Lamentablemente, la problemática no es exclusiva de las altas esferas del Estado, también viene ocurriendo en los organismos llamados a ser técnicos. Hace no mucho, vimos cómo el Indecopi inició supervisiones a los grifos con la finalidad de verificar que apliquen la exoneración al Impuesto Selectivo al Consumo que decretó el gobierno con la finalidad de frenar el alza de combustibles. Basta ver las publicaciones en redes sociales acerca de esta actuación para verificar la aprobación mayoritaria de esta acción (fin social). Sin embargo, se obvió lo más importante: i) en el Perú no se pueden controlar los precios y ii) el organismo autorizado por ley para actuar en materia de impuestos no es el Indecopi, sino la Sunat. El Estado tiene una distribución de funciones con el propósito de cumplir sus propósitos, pero si todo vale, incluso saltarse este orden, con tal de lograr fines políticos o morales, entonces ¿Qué queda?

Existe una tendencia a priorizar los fines políticos o de bienestar común como valores absolutos, olvidando que el Estado no se maneja como una empresa privada, una beneficencia, una agencia de empleos, un sindicato, un local de campaña o como una fuente de deseos.
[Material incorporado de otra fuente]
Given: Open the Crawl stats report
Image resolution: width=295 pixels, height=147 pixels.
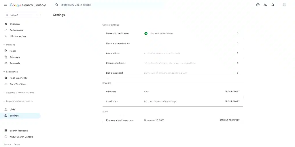Looking at the screenshot, I should tap(232, 102).
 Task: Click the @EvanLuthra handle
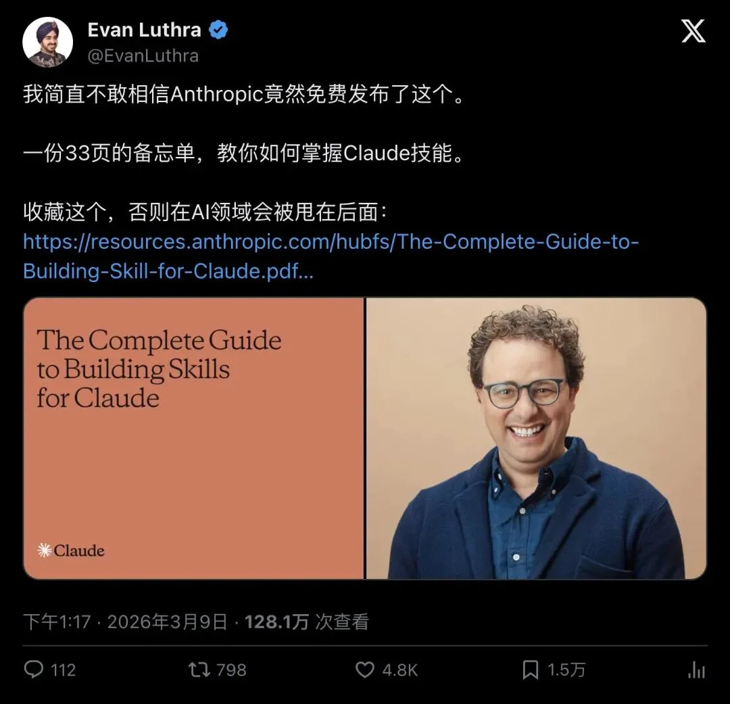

A este nivel, desaparece la distinción entre lo legal, lo político y lo moral. El fin no justifica los medios, sobre todo si nos encontramos en un Estado constitucional de derecho, donde debe primar el ejercicio legítimo del poder con el propósito de garantizar el respeto a las libertades individuales. Si la actuación del Estado no es ordenada, difícilmente las soluciones que nuestras autoridades quieren dar a los problemas sociales perduren en el tiempo. Sin embargo, es más fácil parchar una pista y tomarse una foto, antes que cambiarla por completo, pese a que la foto tendrá una vida más larga que el parche.

Este afán ceratista de querer hacer cosas imposibles desde el Estado es solo una cara de la moneda. Los gobernantes, las autoridades administrativas y los funcionarios emanan de nuestra propia sociedad. Sí, aquella en la que todavía vive arraigada la cultura de saltarse las reglas con tal de lograr propósitos que se consideran justos. Y es esa misma sociedad la que, cada cinco años, escucha y se genera expectativas con propuestas que, a la larga, terminan siendo irrealizables bajo un Estado de derecho. Naturalmente, esto genera descontento y reclamos, que a su vez derivan en conflictos sociales ¿Coincidencia? No lo creo. Como dicen, en la vida no existen las coincidencias, solo las cosas inevitables. Por ello, frente a las incontables y utópicas promesas de campaña de nuestros gobernantes, no parecía pasar mucho tiempo para que el descontento social que vivimos se haga sentir. Como reza la frase, el infierno está lleno de buenas intenciones; de nada sirven los buenos propósitos si no se materializan en obras concretas y duraderas en el tiempo. Ya lo dijo Gus, que no nos hablen de esperanzas vagas, persigamos realidad.